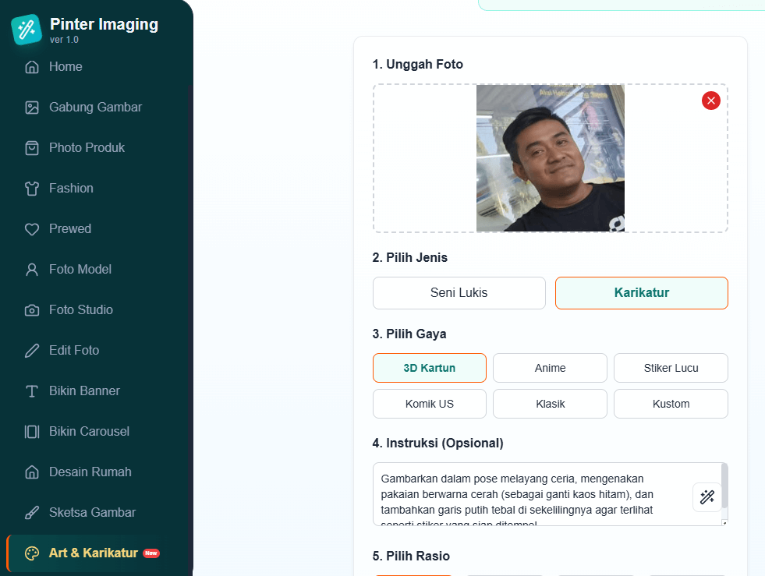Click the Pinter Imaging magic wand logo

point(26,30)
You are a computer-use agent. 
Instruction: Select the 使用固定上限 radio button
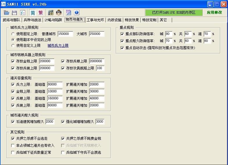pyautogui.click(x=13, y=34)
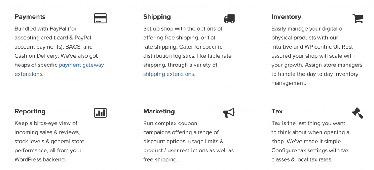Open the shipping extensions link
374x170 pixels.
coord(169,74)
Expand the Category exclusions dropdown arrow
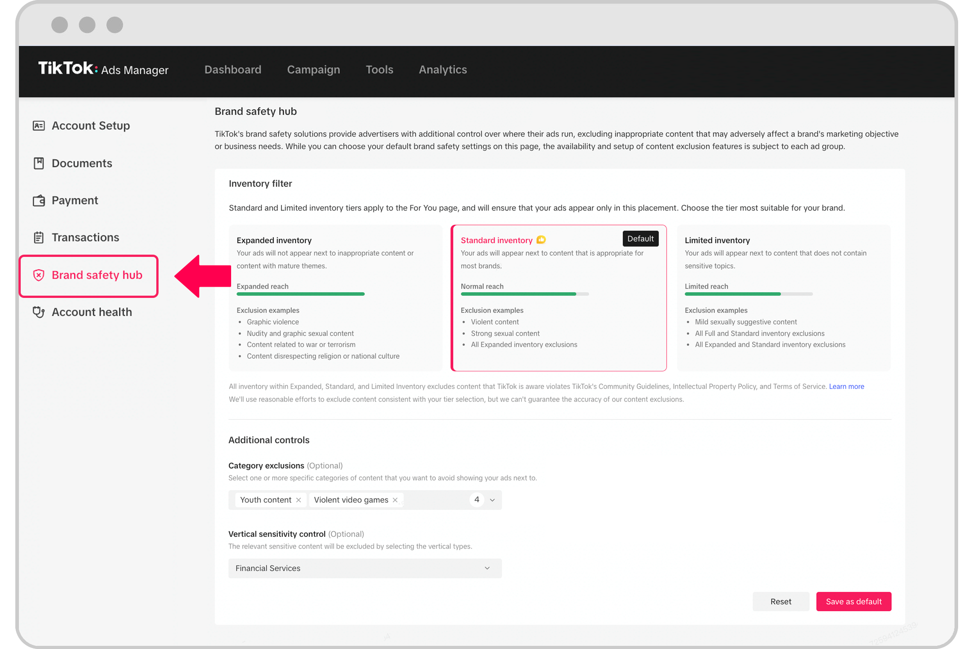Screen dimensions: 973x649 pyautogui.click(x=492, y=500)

-- Task --
Keep pictures out and return the lines from the one containing "Instruction: Select the 使用固定上限 radio button" through the end of the listing, both included, character for character.

-- Output of the task --
Instruction: Select the 使用固定上限 radio button
pyautogui.click(x=13, y=34)
Open the shipping extensions link
374x170 pixels.
coord(169,74)
Expand the Category exclusions dropdown arrow
Screen dimensions: 973x649 pyautogui.click(x=492, y=500)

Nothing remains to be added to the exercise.